A study documented by the Mayo Clinic indicated, despite the increase in early diagnoses from mammograms, the number of women diagnosed with advanced stages of breast cancer hasn’t declined. Moreover, some of the cases of early breast cancer detected may not have ever affected the woman’s health. Ultimately, this means women receive treatment that has dangerous side effects that could negatively impact the woman’s health for no reason.

Breast cancer treatment may consist of chemotherapy or a surgery to remove the mass. Chemotherapy drugs like doxorubicin or docetaxel treat breast cancer in its early stages. Other drugs like carboplatin, fluorouracil and cyclophosphamide may be used in conjunction with these chemotherapy medications.

Chemotherapy drugs work by targeting cells and eliminating them. While they’re effective at attacking the harmful cells, chemo will also harm noncancerous cells. If you have hard-to-find veins, the drugs will be administered via a catheter.

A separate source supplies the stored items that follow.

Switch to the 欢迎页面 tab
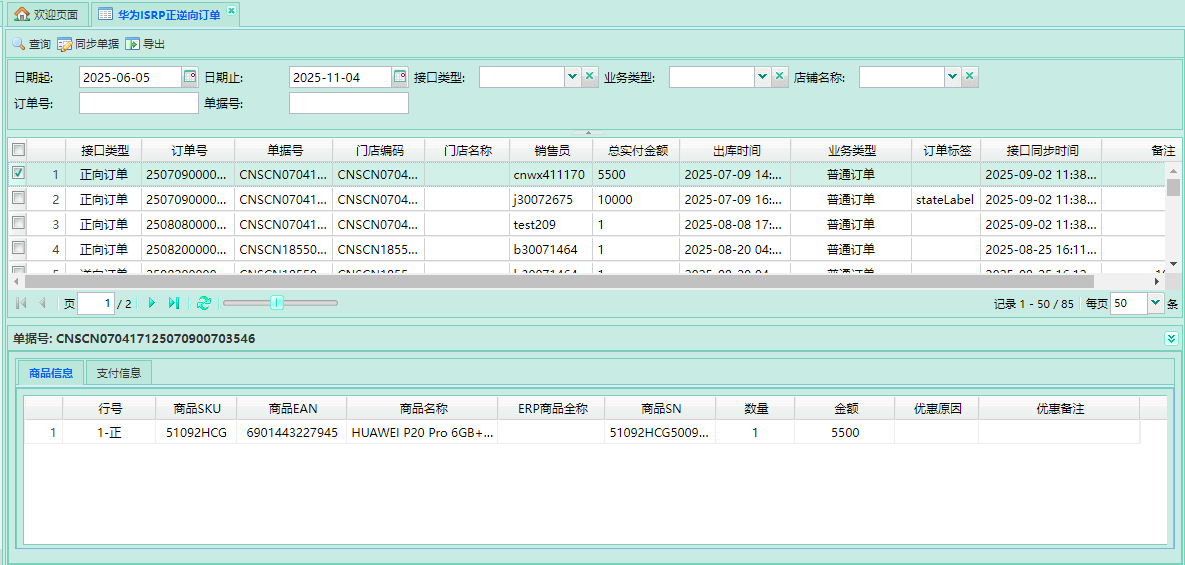 click(x=47, y=15)
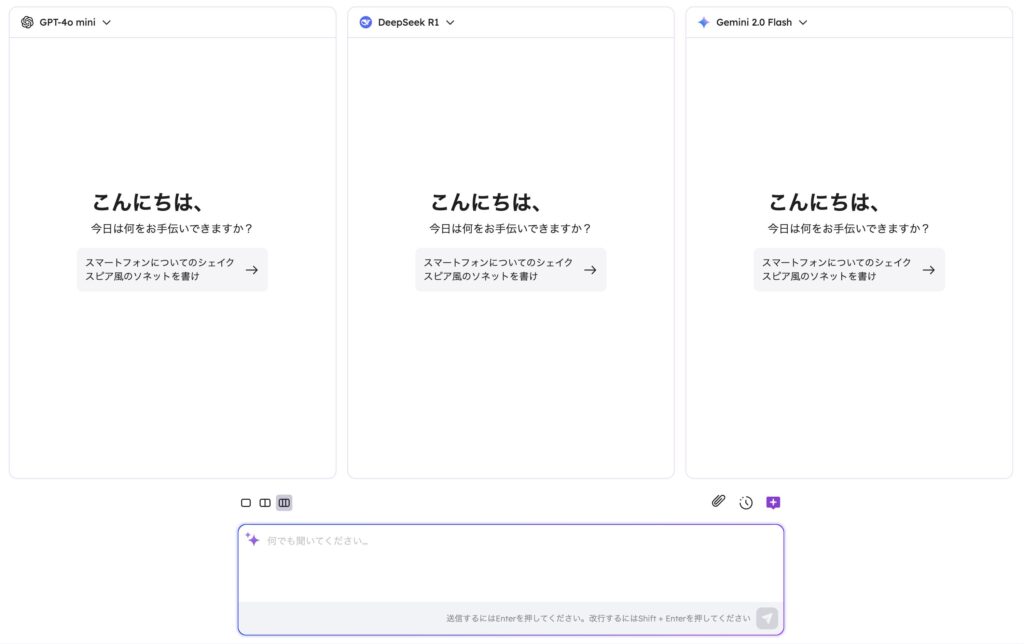This screenshot has width=1024, height=644.
Task: Expand the DeepSeek R1 model dropdown
Action: [450, 23]
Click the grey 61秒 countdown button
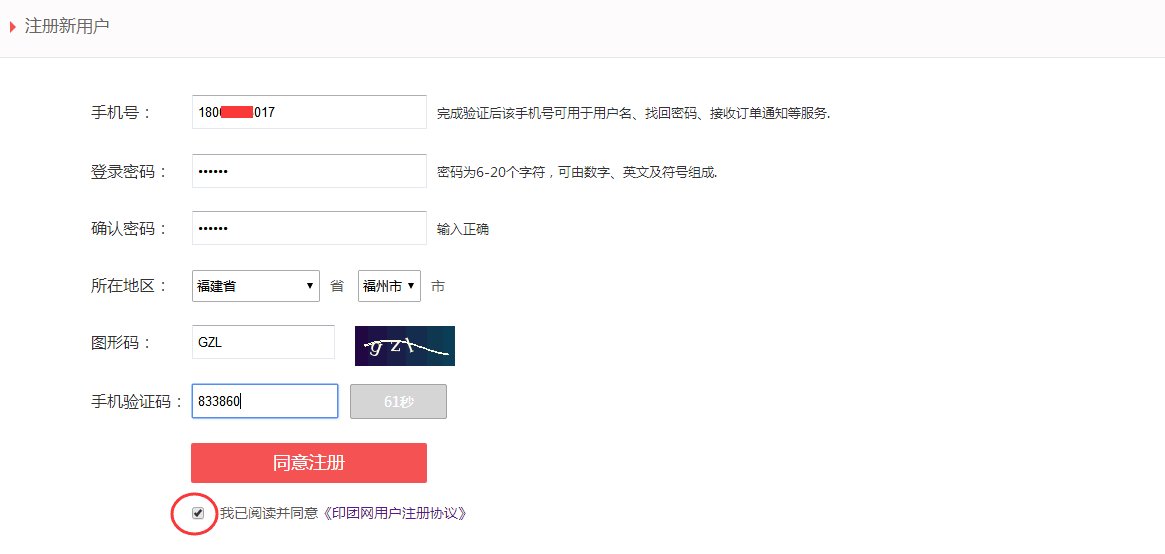The image size is (1165, 554). pos(398,401)
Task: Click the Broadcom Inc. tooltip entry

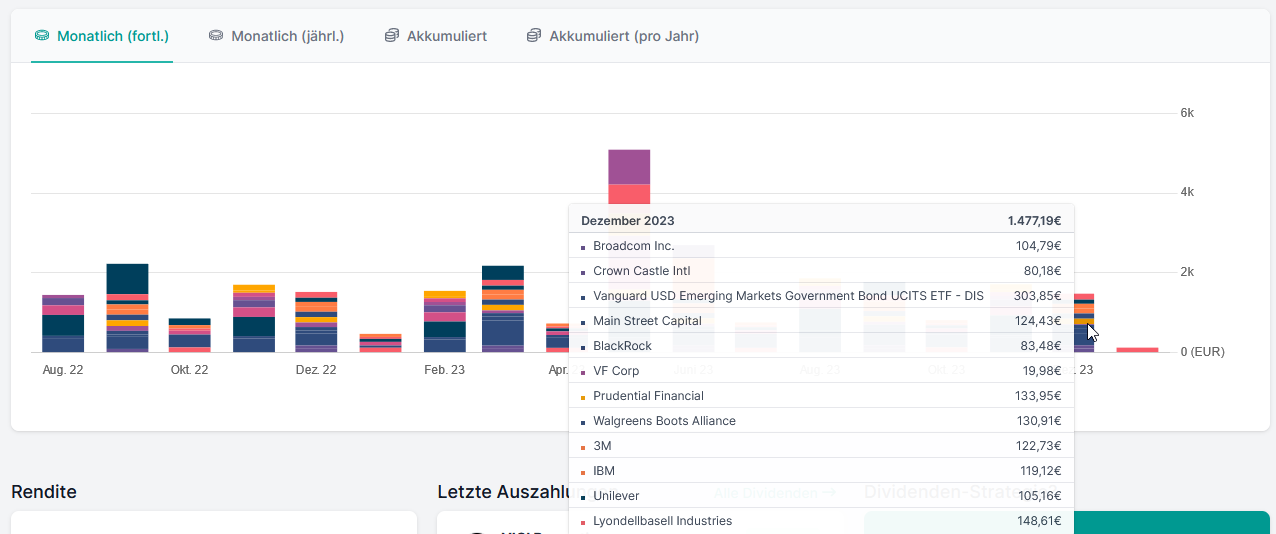Action: point(633,246)
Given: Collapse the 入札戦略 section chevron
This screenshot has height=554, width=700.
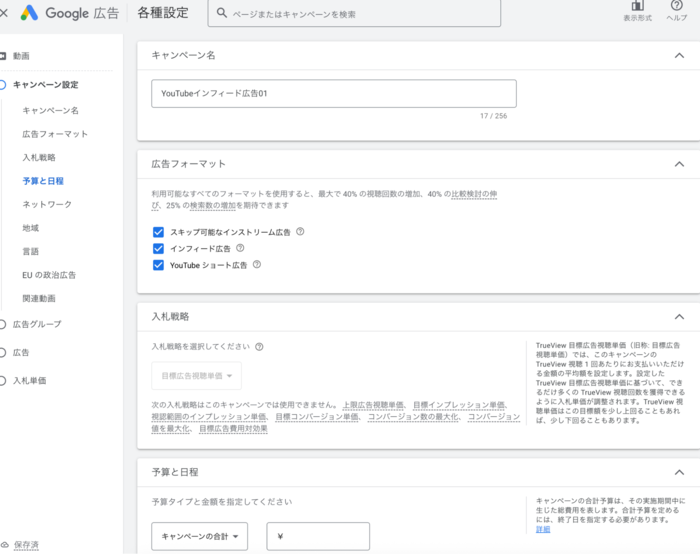Looking at the screenshot, I should point(679,317).
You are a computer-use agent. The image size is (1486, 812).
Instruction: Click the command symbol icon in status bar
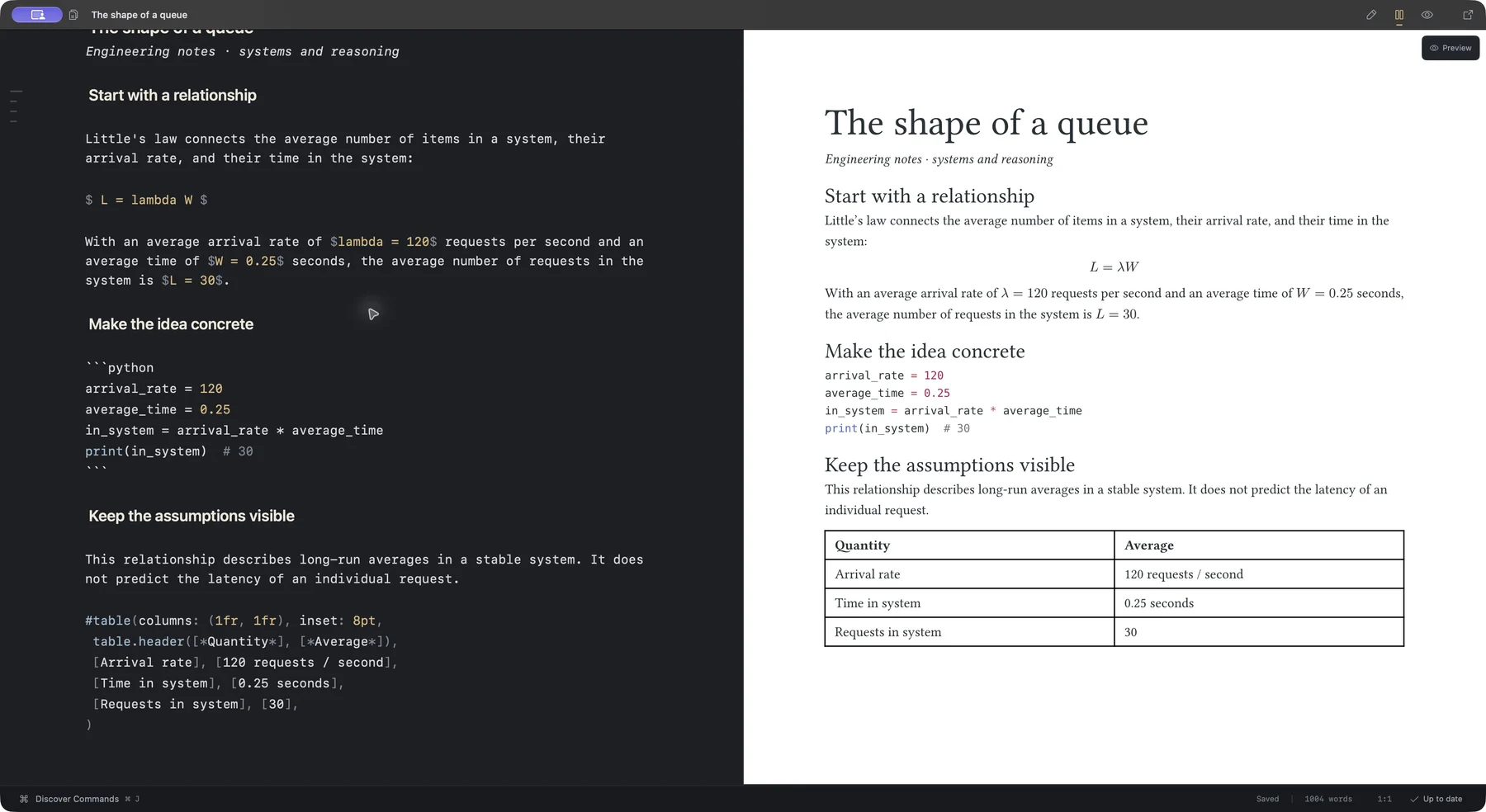(24, 799)

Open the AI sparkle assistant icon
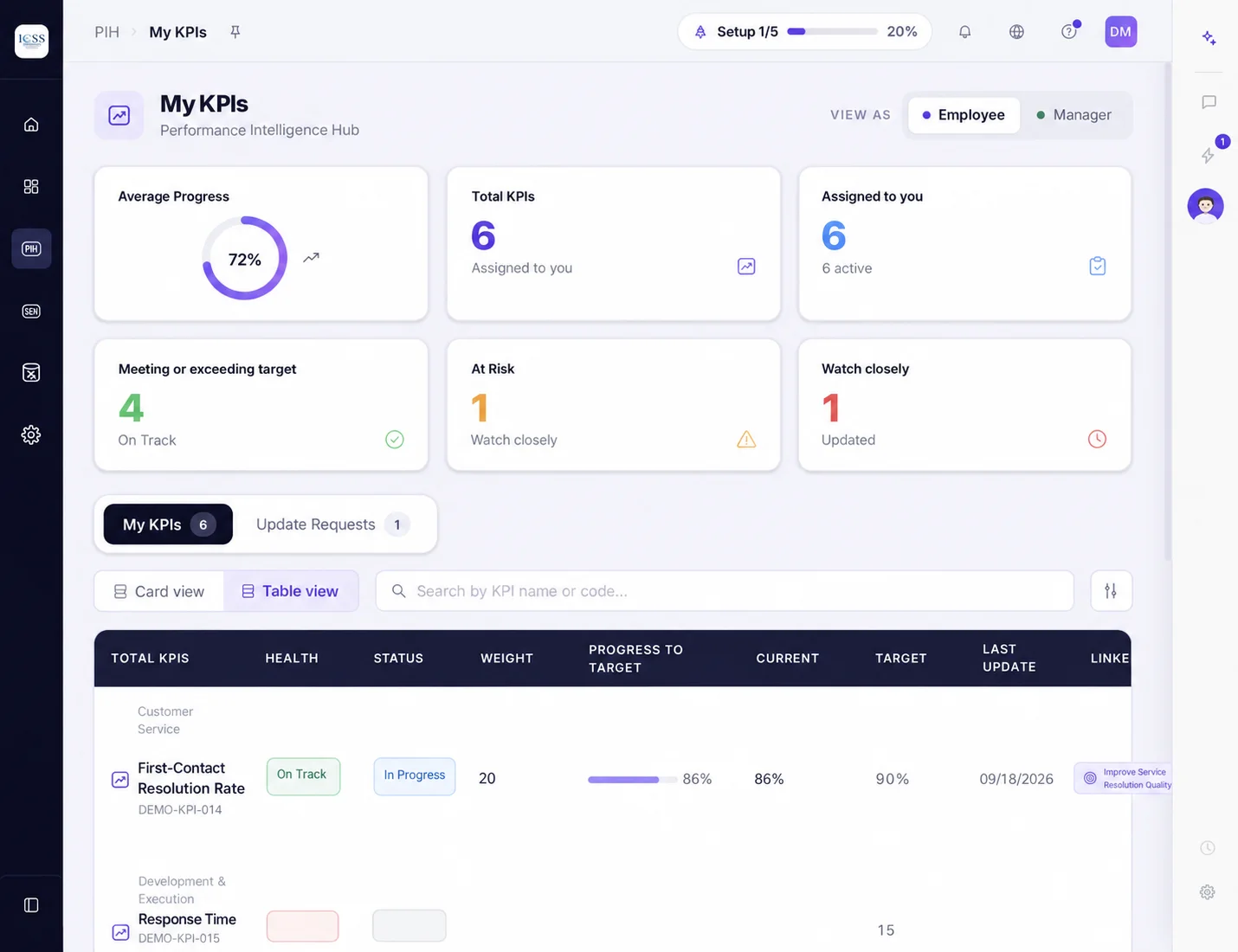pos(1209,37)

These drugs cause side effects like a loss of appetite, nausea, bleeding, diarrhea, vomiting, fatigue and weakness. Mouth sores, weight gain, weight loss, early menopause and an increased risk of infection are possible as well. The drugs attack the healthy hair cells, so your hair may fall out. Doctors administer chemo via a pill or intravenously daily, weekly or every two to four weeks, which is highly inconvenient, especially if it’s not necessary.

Dangers of Mammograms

Mammograms aren’t 100-percent safe. When administered, the doctor conducts two x-rays, which contain radiation. Repeated mammograms have the ability to cause cancer. The radiation mutates cells. For those who already have cancer, the radiation can spread cancer. Mammograms expose your body to a higher level of radiation than a standard chest x-ray, 1,000 times greater to be exact.

The Breast Cancer Organization indicates radiation increases the risk of cancer in women. It increases a woman’s risk by one percent for every additional unit of radiation a woman is exposed to. According to the Department of Epidemiology and Radiology at the University Medical Center Groningen in the Netherlands, women who were at a high risk for cancer had an average rate increase 1.5 times higher than women who were high risk and weren’t exposed to radiation.

The Department of Epidemiology and Radiology also stated high-risk women who had a mammogram before the age of 20 or who had five or more mammograms were 2.5 times likely to develop breast cancer than high-risk women who weren’t exposed. Harvard Medical School discovered a woman is at a 7.4-times greater risk for heart disease per each one gray unit of radiation.

Bottom line is the establishment is telling you to get more and earlier screening for breast cancer, but what they are leaving out is these screenings are likely to increase your risk of developing the deadly disease.